DALAM setiap doa haji selalu disebut, hajjan mabruran (haji yang mabrur). Begitu juga ucapan satu sama lainnya, mendoakan agar menjadi haji yang mabrur.
Mabrur merupakan kata sifat, yang bentuknya pasif (sighat maf’ul). Mabrur berasal dari kosa kata dasarnya birr (kebajikan).
Dalam ajaran tentang akhlak sering muncul kata itu, misalnya birr al-walidain (berbuat baik kepada dua orangtua). Itu adalah kewajiban pertama, taat, beradab, memperlakukan orangtua dengan kelayakan.
Hormat pertama adalah hormat pada Ibu dan Bapak sendiri. Itulah kata birr yang digunakan dalam bentuk sifat dalam haji mabrur.
Mabrur pun masih terkait dengan akhlak.

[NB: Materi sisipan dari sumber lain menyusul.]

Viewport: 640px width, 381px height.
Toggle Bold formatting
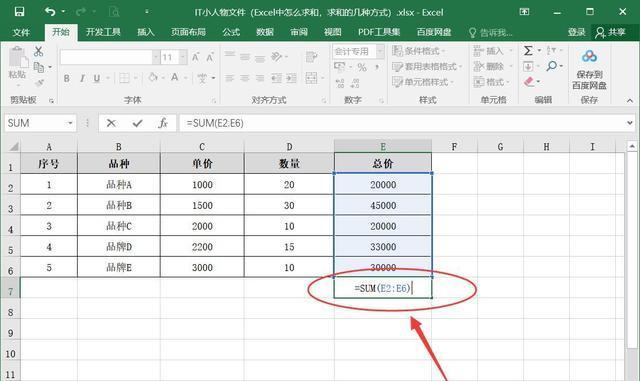click(67, 78)
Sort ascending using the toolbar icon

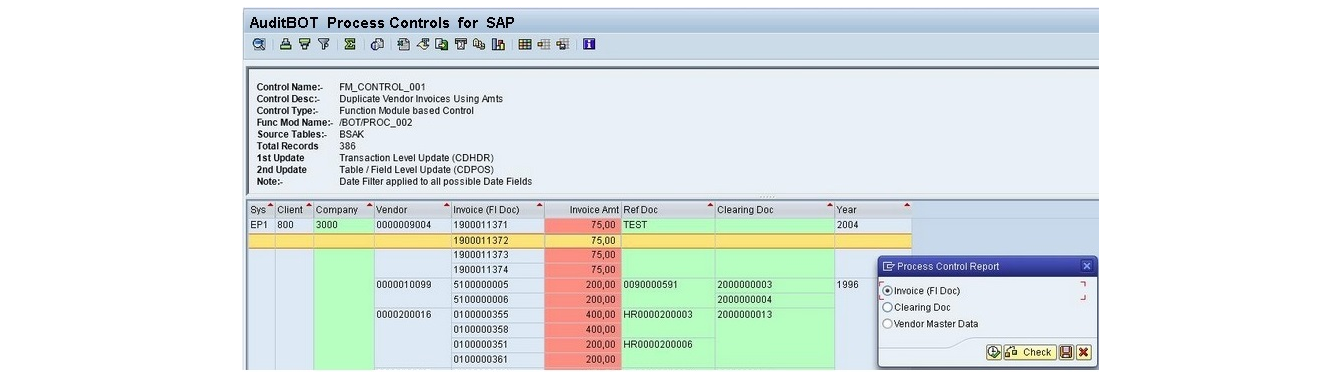[285, 44]
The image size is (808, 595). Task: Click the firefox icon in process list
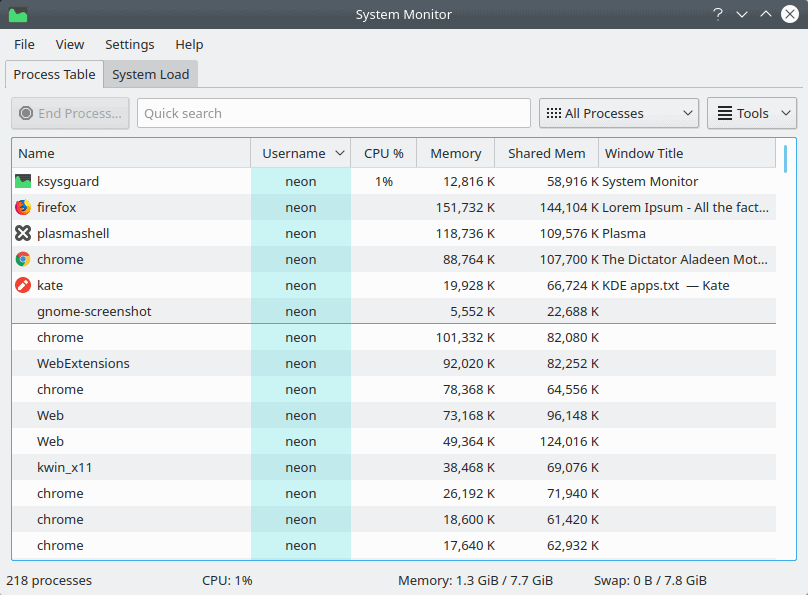pyautogui.click(x=23, y=207)
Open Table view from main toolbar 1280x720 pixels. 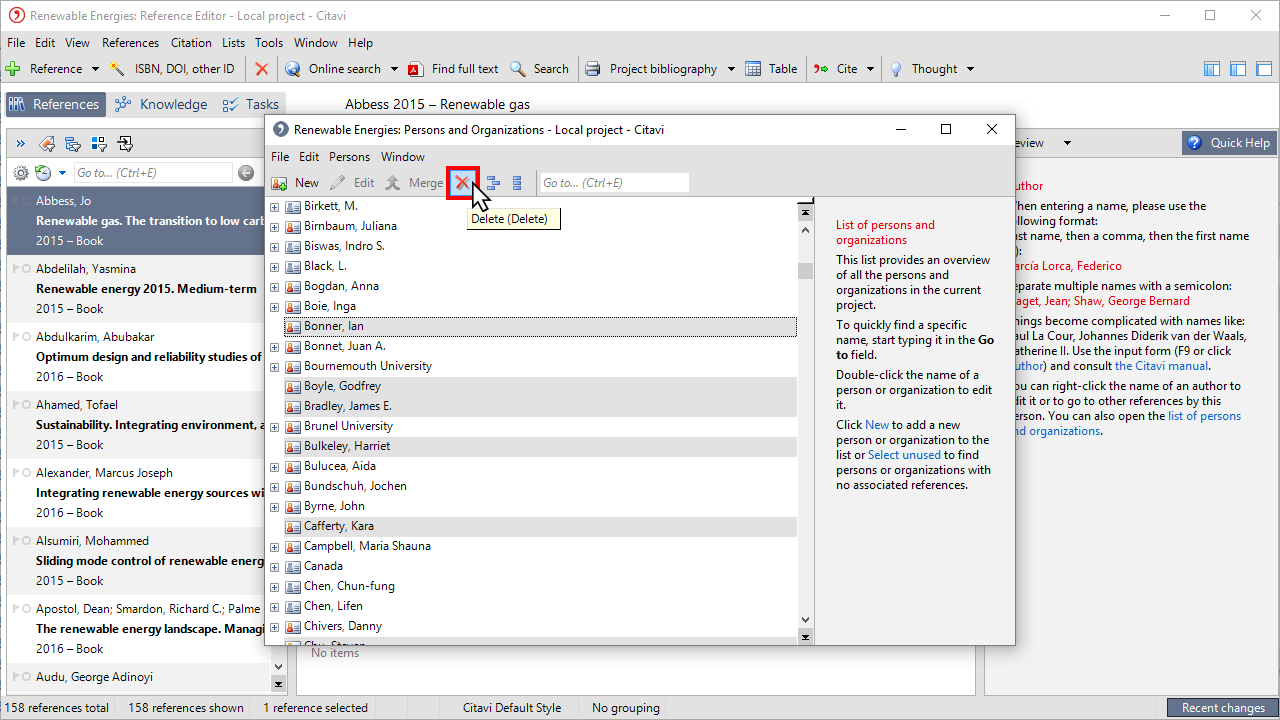[x=771, y=69]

Tepatnya adalah karakter, perilaku, dan sikap kita.
Haji penuh dengan ritual-ritual, tawaf (mengelili Ka’bah), sa’i (lari-lari kecil antara dua bukit Safa dan Marwa), wuquf (berhenti di Arafah), mabit (menginap di Mina), lempar jumrah di Mina.
Semua itu bersifat ketahanan fisik menghadapi cuaca dan desakan jamaah bergelombang-gelombang. Luatan manusia di semua titik di semua penjuru Mekkah.
Hakikat selanjutnya dari ibadah haji adalah menata hati dan sikap. Mabrurnya haji tergantung dari sikap, akhlak. Itu adalah akibat dari semua upaya ritual dan doa.
Haji diukur dari pasca-ritual, yang berupa sikap dan amal yang birr (kebajikan) yang bisa mengangkat mabrur (diterima kebajikannya) atau tidak.
Selama menjadi bagian monitoring 2023, Penulis sangat hormat pada para petugas haji di lapangan, dari kesehatan, para dokter dan suster, pembimbing ibadah, pelindung jamaah, ketua kloter, ketua rombongan, ketua regu, pendamping lansia, pendorong kursi roda, koki dan petugas lain lapangan di sektor-sektor, seperti tenaga musiman dari mukimin Indonesia (residensi) Mekkah.
Penulis hormat dan terharu pada kesetiaan petugas terhadap kewajibannya dalam mengikuti mobilitas jamaah. Mereka berusaha sekuat tenaga melayani, bahkan melebihi kewajiban yang seharusnya.
Dalam puncaknya, di Arafah, Muzdalifah dan Mina, para petugas kelihatan matanya tidak segar. Wajahnya kusut. Baju seragam putihnya lungset. Celananya tidak hitam, tidak bersih lagi.
Itulah tanda mereka bekerja keras melayani jamaah. Itulah kebajikan (birr) yang bisa menjadi mabrur (terpenuhi kebajikan). Kebajikan adalah sikap dan amal kita pada orang lain. Itulah esensi haji.
Banyak cerita nyata, para petugas lansia sampai membersihkan kotoran dan membantu berpakaian. Mengajak bicara, mendengar dan melayani pertanyaan-pertanyaan orang yang sering lupa karena dimensia.
Para dokter yang jam kerjanya sudah di luar perhitungan. Para pasien datang terus tidak berhenti di KKHI (Klinik Kesehatan Haji Indonesia), kloter di masing-masing hotel, apalagi di Arafah, Mina, dan Muzdalifah.